节选原文:
北方农家灶台上,酸粥翻滚着发酵的米香,凉糕剔透点缀着莹润的红枣,凉粉酸爽流转着夏日清凉。

这些扎根乡土的味道,用时间淬炼出酸香透亮、冰润沁脾的舌尖密码,既是农人对抗酷暑的智慧,也是游子心中永不融化的乡愁。让我们循着酸与甜的脉络,探寻这些藏在碗底的风物诗。

——编者

三姑舅手工面凉粉

□吴增士(杭后)

又是一年七月天,绿水青山间树影流动,耳畔蛙声一片。清晨的阳光漫过东北大桥的树林时,三姑舅手工面凉粉店的招牌,已被清风轻轻拂动。店面不大,两间紧挨着的门店加起来不过几十平方米,门上贴着的海报却透着几分灵动:“开业头两天,半价”。字里行间,全是热乎气。

作为这家店的老顾客,我伴着清风推开店门时,老板三姑舅正忙着备汤上菜。“三姑舅”姓何,在家排行老三,为人朴实大方。大伙儿记着河套平原那句俗语——“亲不过的姑舅,香不过的猪肉”,便总爱叫他三姑舅。这称呼里,藏着对他手工面凉粉的认可,也透着几分亲昵。

老店新开,三姑舅自然最是忙碌。他手里端着各式菜盘汤碗穿梭往来,虽忙却不乱,自成一道风景。菜盘里红的是柿子,绿的是芹菜,白的是蒜瓣;黄瓜切得丝丝分明,胡萝卜削成条条匀称,再混着红油辣椒的香气,瞧着就让人眼亮心爽,恨不能立刻端起碗来尝一口。那脆生生、爽滑滑、凉盈盈、冰飕飕的清凉滋味,光是想想就让人心头发醉,怎一个“爽”字说得尽?

每次来店里,不用打招呼说啥,他自会先上一碗浓汁汤料。三姑舅摸准了我的喜好,汤里特意多搁了些醋蒜,少放了辣子,对我来说,这样才更能尝出面凉粉的真味。按老规矩,我的汤料和面凉粉是分开上的。把面凉粉一条条依次拨进汤碗里,吃起来,那滋味总在心头绕着,格外不同。

所给材料:
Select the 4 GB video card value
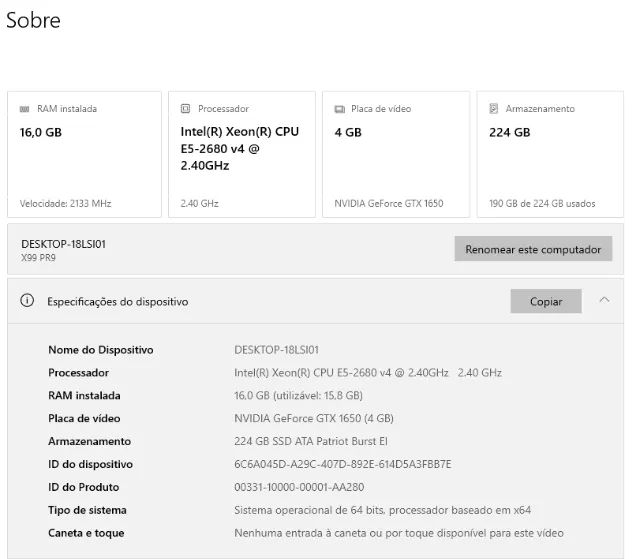[348, 132]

任务说明: 请从这篇写三姑舅面凉粉的文章里一字不差地摘抄从“又是一年七月天,绿水青山间树”到“滋味总在心头绕着,格外不同。”的那一段。

完整回答:
又是一年七月天,绿水青山间树影流动,耳畔蛙声一片。清晨的阳光漫过东北大桥的树林时,三姑舅手工面凉粉店的招牌,已被清风轻轻拂动。店面不大,两间紧挨着的门店加起来不过几十平方米,门上贴着的海报却透着几分灵动:“开业头两天,半价”。字里行间,全是热乎气。

作为这家店的老顾客,我伴着清风推开店门时,老板三姑舅正忙着备汤上菜。“三姑舅”姓何,在家排行老三,为人朴实大方。大伙儿记着河套平原那句俗语——“亲不过的姑舅,香不过的猪肉”,便总爱叫他三姑舅。这称呼里,藏着对他手工面凉粉的认可,也透着几分亲昵。

老店新开,三姑舅自然最是忙碌。他手里端着各式菜盘汤碗穿梭往来,虽忙却不乱,自成一道风景。菜盘里红的是柿子,绿的是芹菜,白的是蒜瓣;黄瓜切得丝丝分明,胡萝卜削成条条匀称,再混着红油辣椒的香气,瞧着就让人眼亮心爽,恨不能立刻端起碗来尝一口。那脆生生、爽滑滑、凉盈盈、冰飕飕的清凉滋味,光是想想就让人心头发醉,怎一个“爽”字说得尽?

每次来店里,不用打招呼说啥,他自会先上一碗浓汁汤料。三姑舅摸准了我的喜好,汤里特意多搁了些醋蒜,少放了辣子,对我来说,这样才更能尝出面凉粉的真味。按老规矩,我的汤料和面凉粉是分开上的。把面凉粉一条条依次拨进汤碗里,吃起来,那滋味总在心头绕着,格外不同。